- **What to work on**: Transcribe exactly the lines that fall between the one holding "Task: Open the 6 minutes ago timestamp" and the one holding "Instruction: Choose the", inclusive, from the entries below.

Pixel coordinate grounding data:
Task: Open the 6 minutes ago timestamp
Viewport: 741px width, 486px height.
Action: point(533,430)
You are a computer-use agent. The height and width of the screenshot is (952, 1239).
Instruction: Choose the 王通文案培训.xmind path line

---

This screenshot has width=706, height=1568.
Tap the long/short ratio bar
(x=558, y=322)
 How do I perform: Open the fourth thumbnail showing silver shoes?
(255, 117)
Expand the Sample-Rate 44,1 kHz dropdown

- **The answer**:
Task: Open the 6 minutes ago timestamp
Viewport: 741px width, 486px height.
Action: point(533,430)
You are a computer-use agent. The height and width of the screenshot is (952, 1239).
Instruction: Choose the 王通文案培训.xmind path line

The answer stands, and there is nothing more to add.